But elite marathon running, especially in the past couple of decades, now falls for me into the category of “I can’t trust what I’m seeing”. I accept there will be lots of people, not least clean athletes, who will be offended by that viewpoint.
It’s absolutely possible to run a decent or even brilliant marathon time and not be taking performance-enhancing drugs to do so.
But in the same way it was hard to trust the integrity of the Tour de France and the other Grand Tour races in cycling’s EPO era, or the men’s 100m in pretty much any era, I struggle to accept elite marathons are fundamentally clean.
I’ll explain why in much greater detail in the second part of this series, with data about marathon-winning dopers, and details of the ongoing crisis in Kenya in terms of its drugs problem (and Kenyans have dominated the major marathons for a decade and more).
I’ll also provide new details about various problematic marathon runners who have red flags against their performances either because of close associations with figures banned for drug-related offences, and/or their own proximity to drugs and drug users. I’ll also publish, for the first time, the handwritten statement of a recent marathon world record holder who says he was tipped off each time he was drug tested in his native Kenya.

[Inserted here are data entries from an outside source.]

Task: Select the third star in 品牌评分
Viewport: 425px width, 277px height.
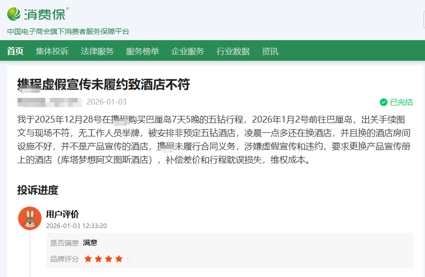Action: point(108,259)
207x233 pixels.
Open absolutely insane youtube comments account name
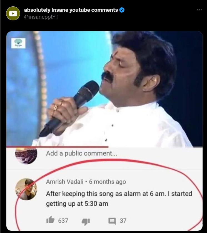coord(71,10)
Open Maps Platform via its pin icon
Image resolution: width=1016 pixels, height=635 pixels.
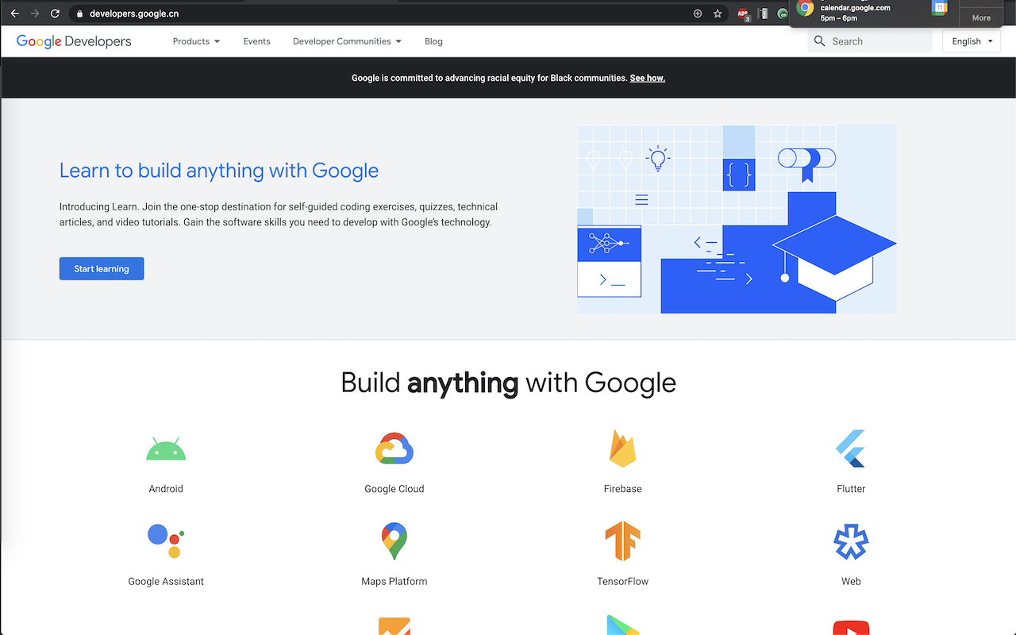pyautogui.click(x=394, y=541)
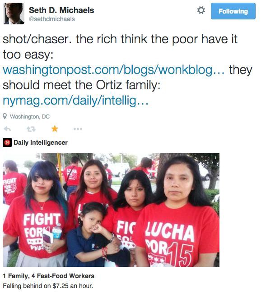Viewport: 261px width, 293px height.
Task: Retweet using the retweet arrows icon
Action: pyautogui.click(x=31, y=129)
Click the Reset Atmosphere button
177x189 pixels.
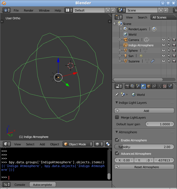pyautogui.click(x=144, y=167)
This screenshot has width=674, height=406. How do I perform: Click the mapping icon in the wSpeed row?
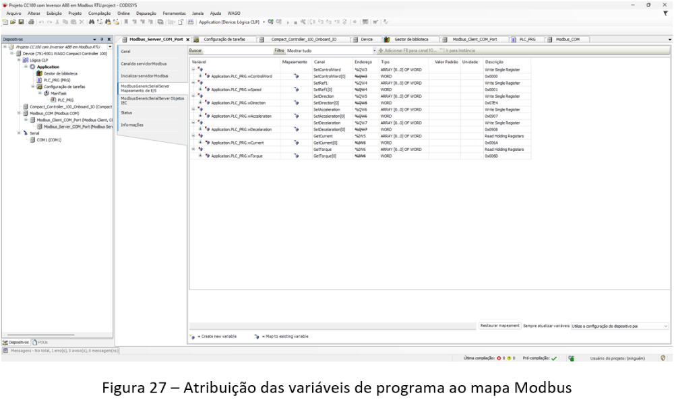(x=296, y=90)
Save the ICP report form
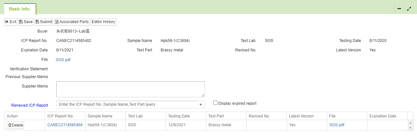Image resolution: width=417 pixels, height=136 pixels. (x=26, y=22)
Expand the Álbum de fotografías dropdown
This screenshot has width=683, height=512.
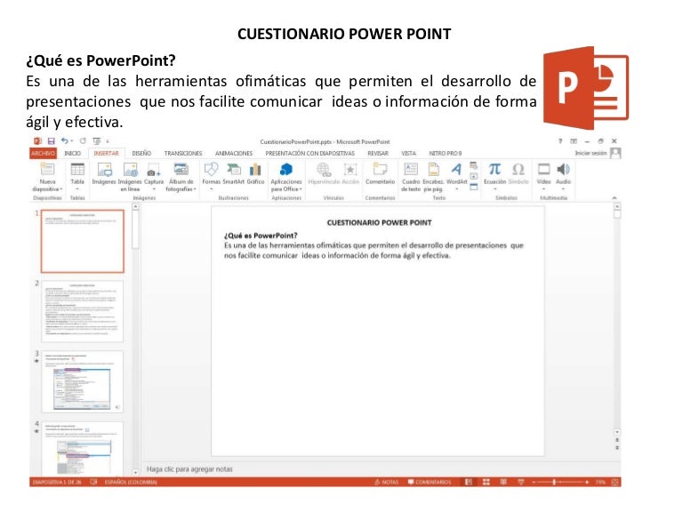181,189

I’ve researched and written a lot about doping in sport over almost three decades. Back in 1998 I conducted a big survey into the prevalence of drugs in British sport. It’s funny now to remember that the British Cycling Federation declined to take part or let any British cyclists take part in that survey. I wonder why! Peter Keen, then the director of British Cycling’s World Class Performance Plan, said he thought that “academics, not journalists” should compile such a study.
I’m now of the view that Kenya’s doping problem is one of the great scandals of modern sport. Kenya’s Eliud Kipchoge, regarded as one of the greatest marathon runners of all time, agrees with me. He has won two Olympic golds and 11 of the big city marathons (four in London) and he has said the level of doping in Kenya is a “big embarrassment”.
In October 2019, Kipchoge undertook the INEOS 1:59 challenge, an attempt to run a marathon in under two hours, sponsored by petrochemical company INEOS, now owners of the cycling team formerly known as Team Sky. And he did it, clocking 1hr 59min 40.2seconds in Vienna, Austria.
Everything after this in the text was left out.